Look through the lines below and extract each one that contains "Given".

● Records shown:
========================================
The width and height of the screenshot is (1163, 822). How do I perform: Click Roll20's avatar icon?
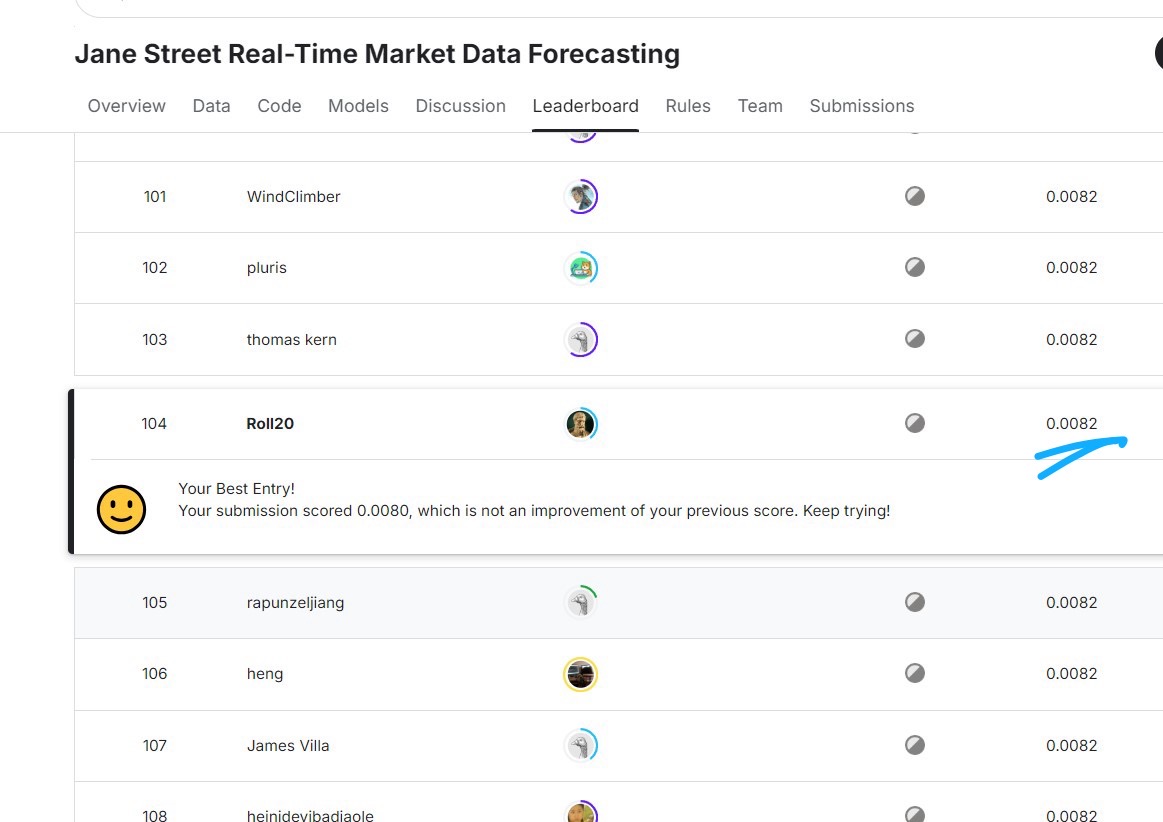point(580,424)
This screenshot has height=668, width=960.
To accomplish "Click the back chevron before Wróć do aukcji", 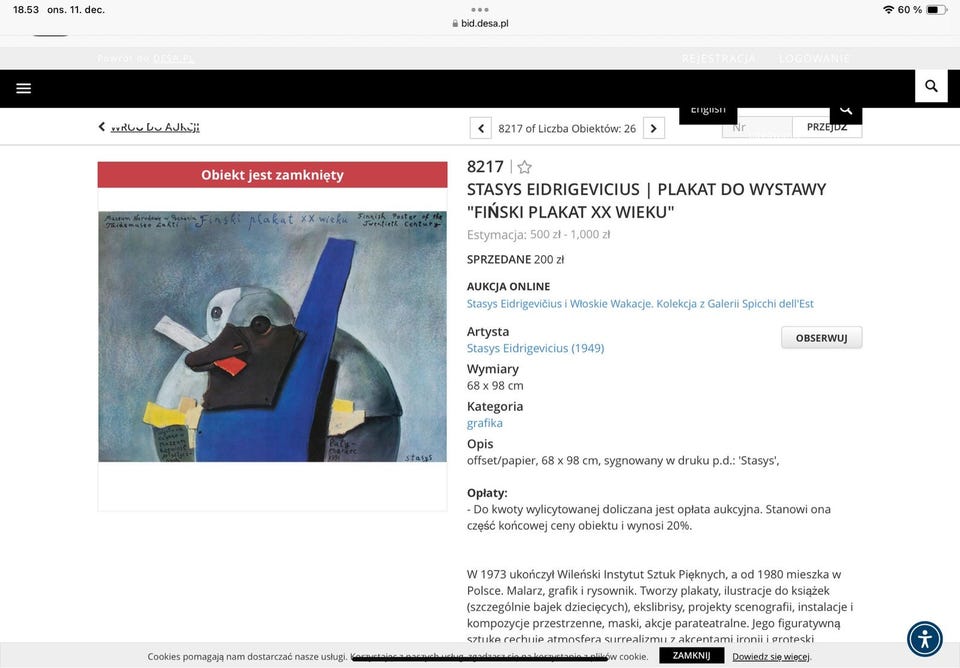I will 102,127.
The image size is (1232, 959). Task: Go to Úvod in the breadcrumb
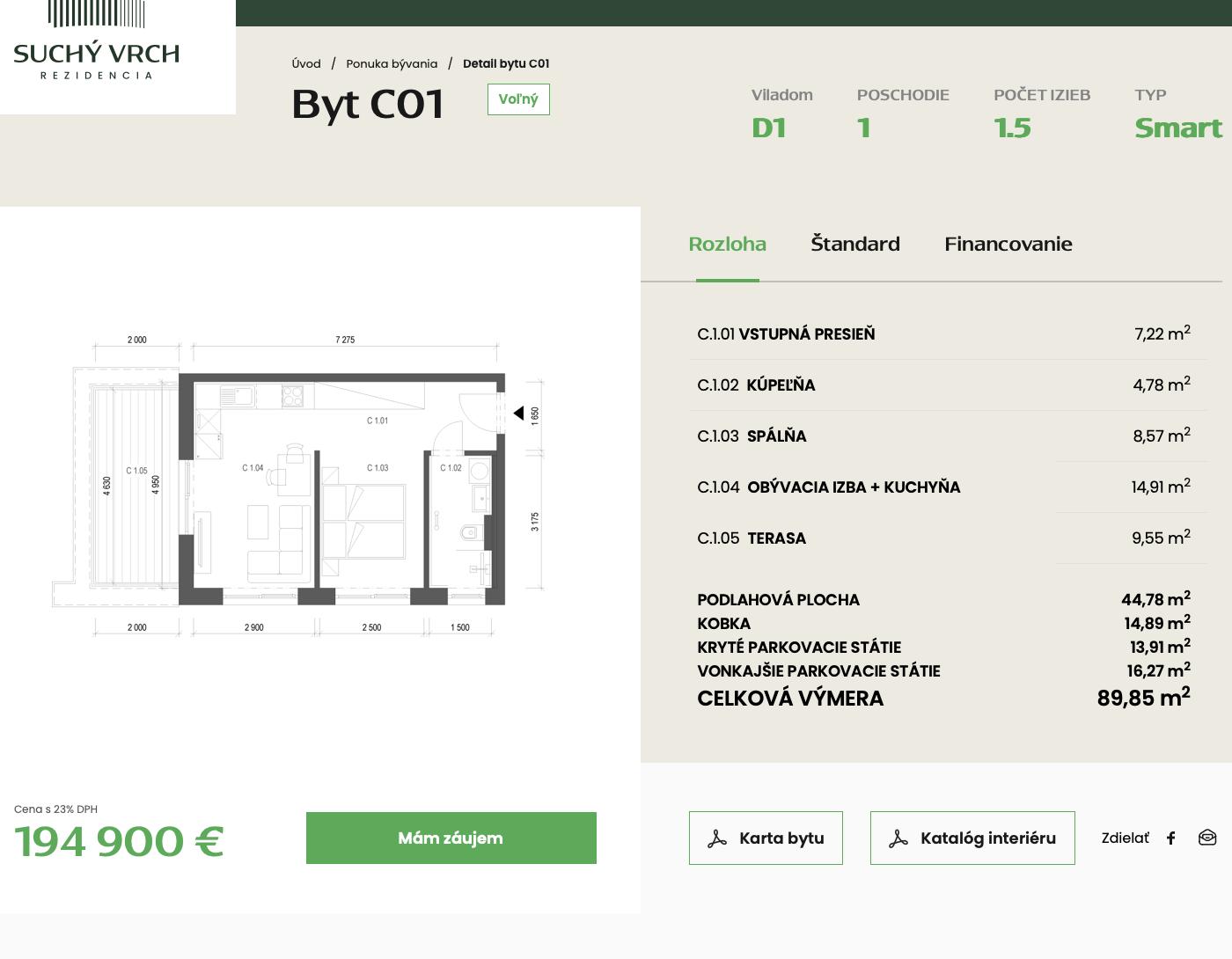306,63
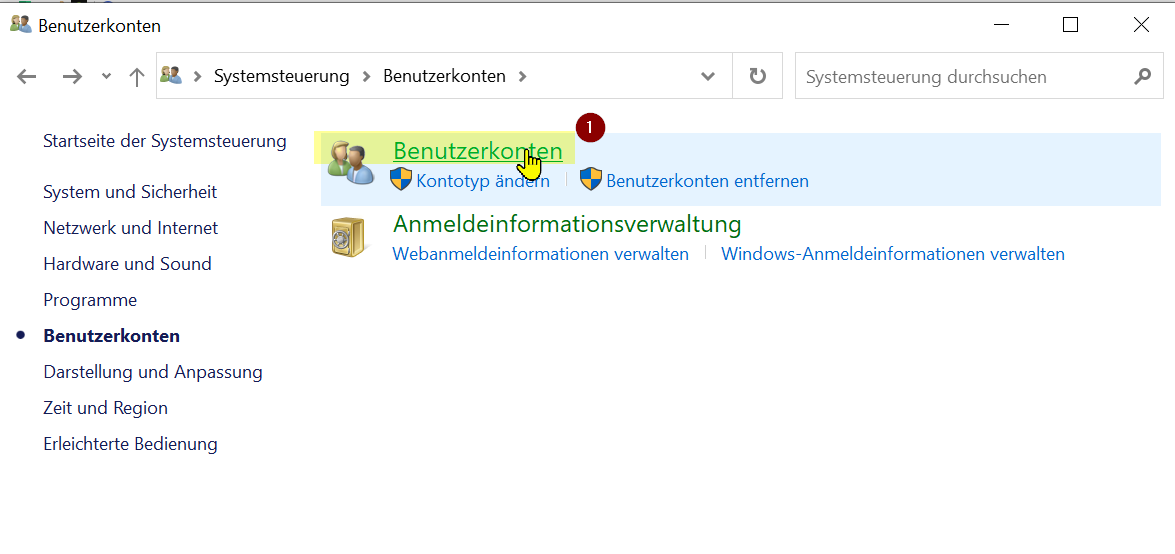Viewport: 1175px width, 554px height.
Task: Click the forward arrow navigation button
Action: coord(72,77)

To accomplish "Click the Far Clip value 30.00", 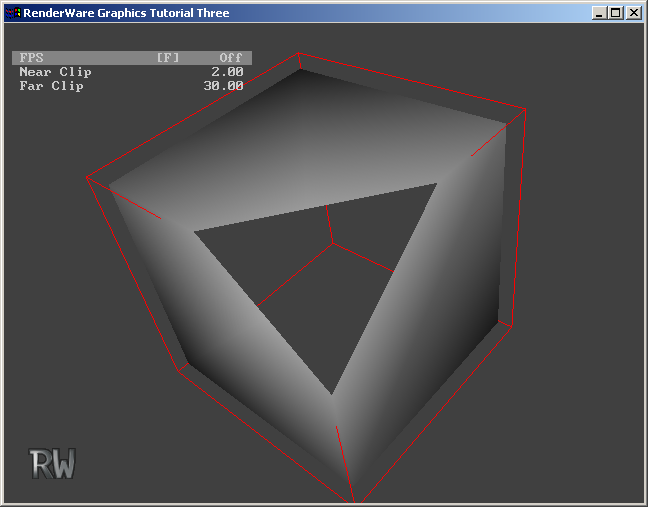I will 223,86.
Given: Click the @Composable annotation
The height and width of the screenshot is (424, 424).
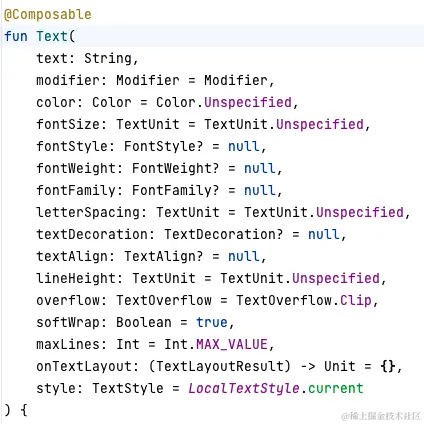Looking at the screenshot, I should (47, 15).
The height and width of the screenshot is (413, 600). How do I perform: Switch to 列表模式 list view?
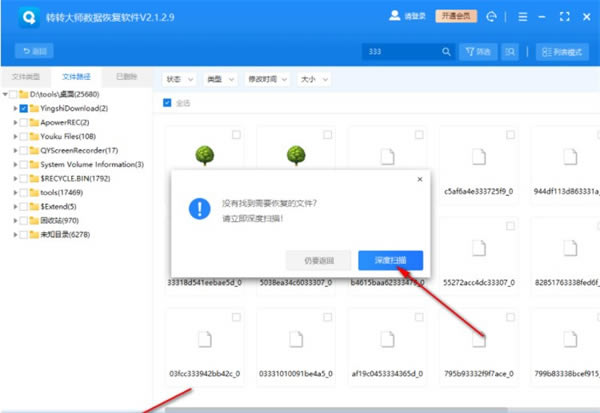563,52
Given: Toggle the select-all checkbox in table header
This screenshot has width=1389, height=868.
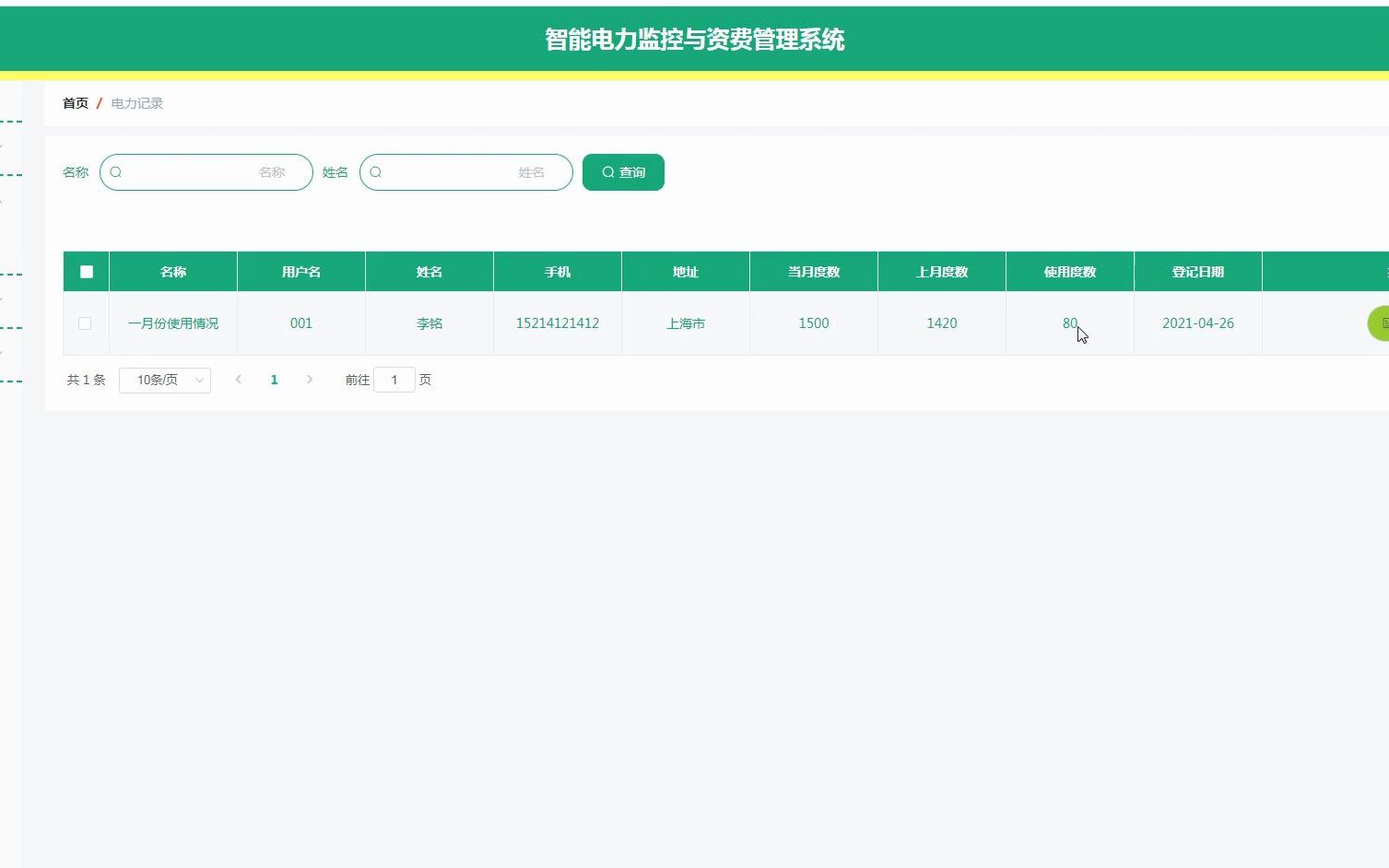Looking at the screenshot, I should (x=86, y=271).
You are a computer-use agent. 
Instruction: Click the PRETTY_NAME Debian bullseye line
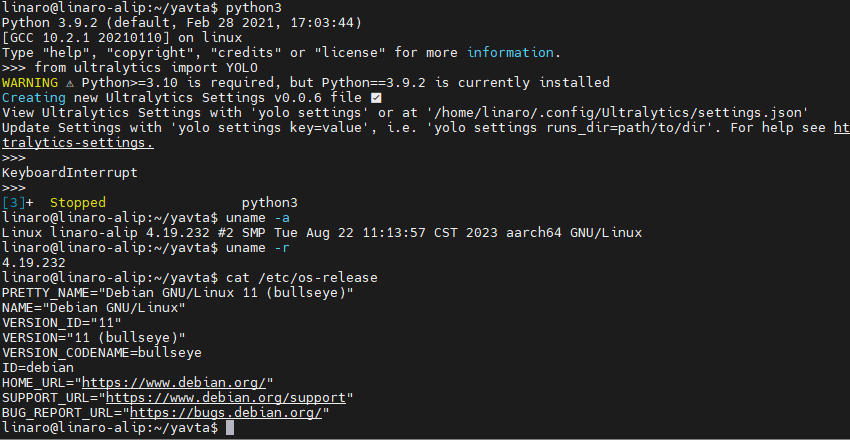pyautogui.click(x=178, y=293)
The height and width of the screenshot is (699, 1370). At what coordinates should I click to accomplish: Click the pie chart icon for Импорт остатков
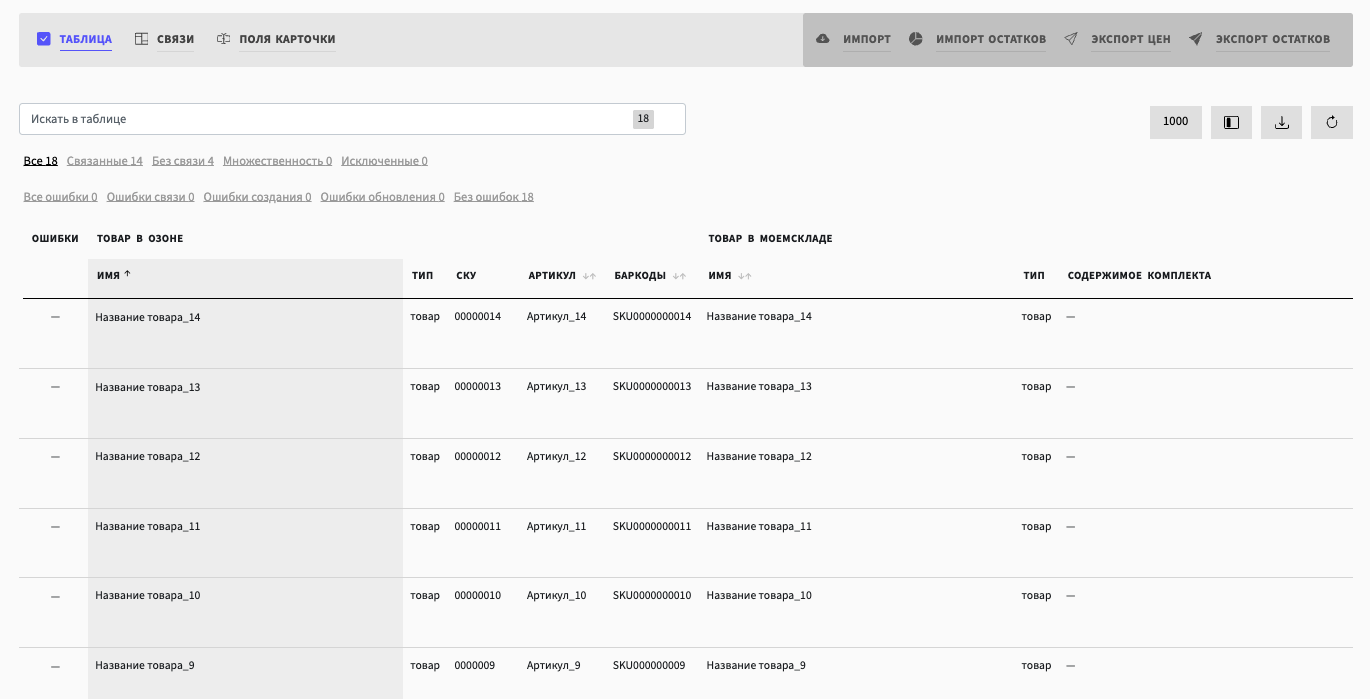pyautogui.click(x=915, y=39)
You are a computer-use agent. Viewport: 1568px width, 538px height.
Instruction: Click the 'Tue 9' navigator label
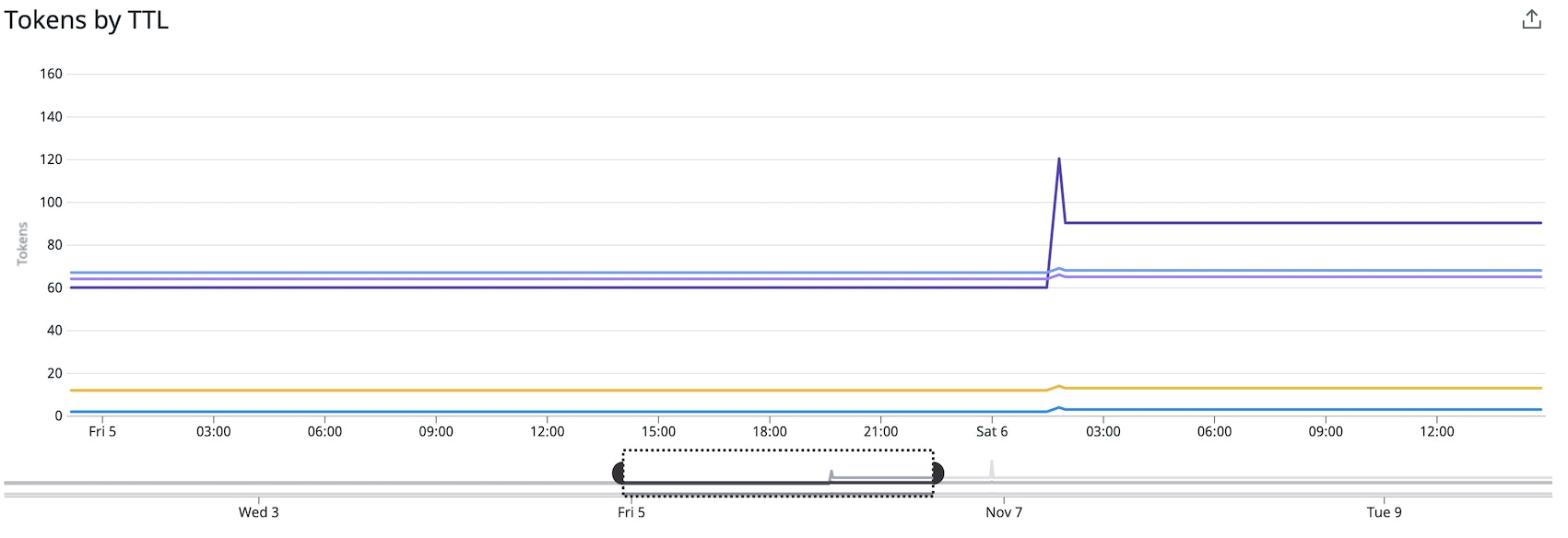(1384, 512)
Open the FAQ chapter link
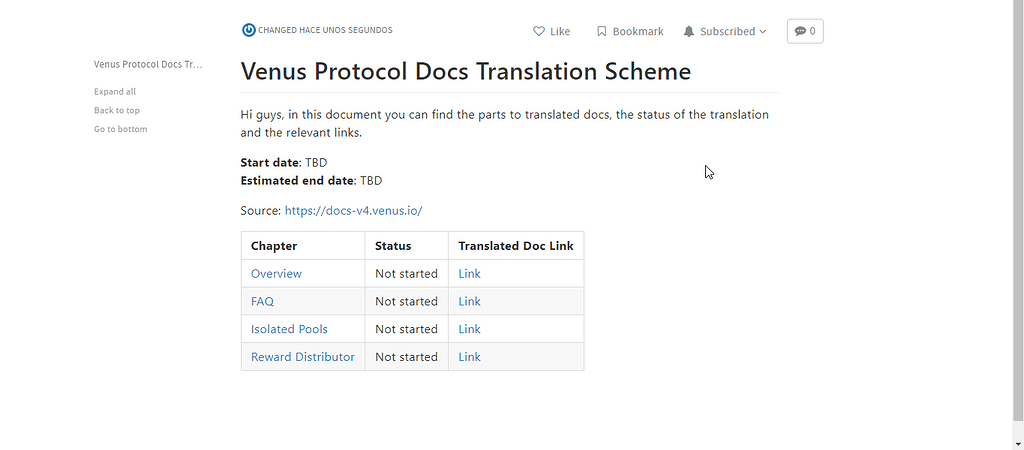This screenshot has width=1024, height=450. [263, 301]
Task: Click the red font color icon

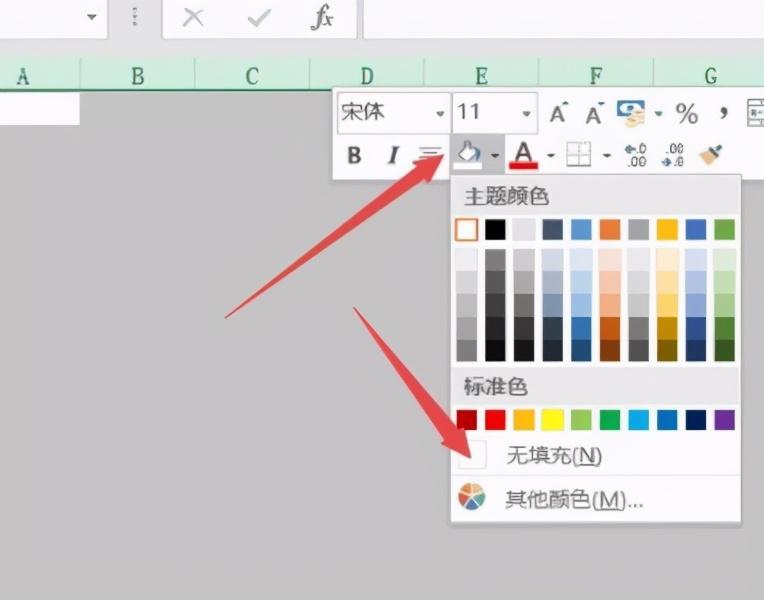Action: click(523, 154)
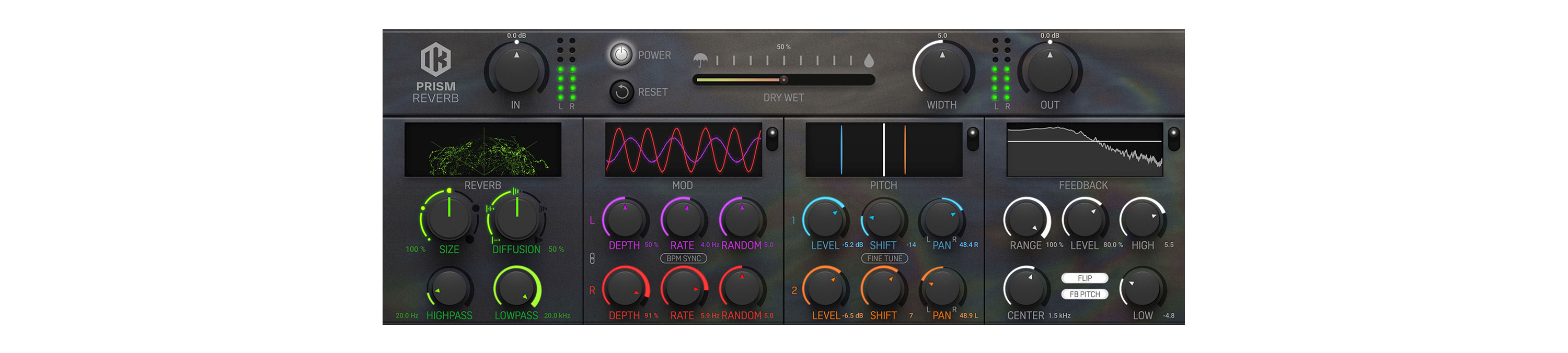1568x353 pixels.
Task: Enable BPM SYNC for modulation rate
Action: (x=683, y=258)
========================================
● Result of the task:
Given: Click the @Composable annotation
Given: Toggle the select-all checkbox in table header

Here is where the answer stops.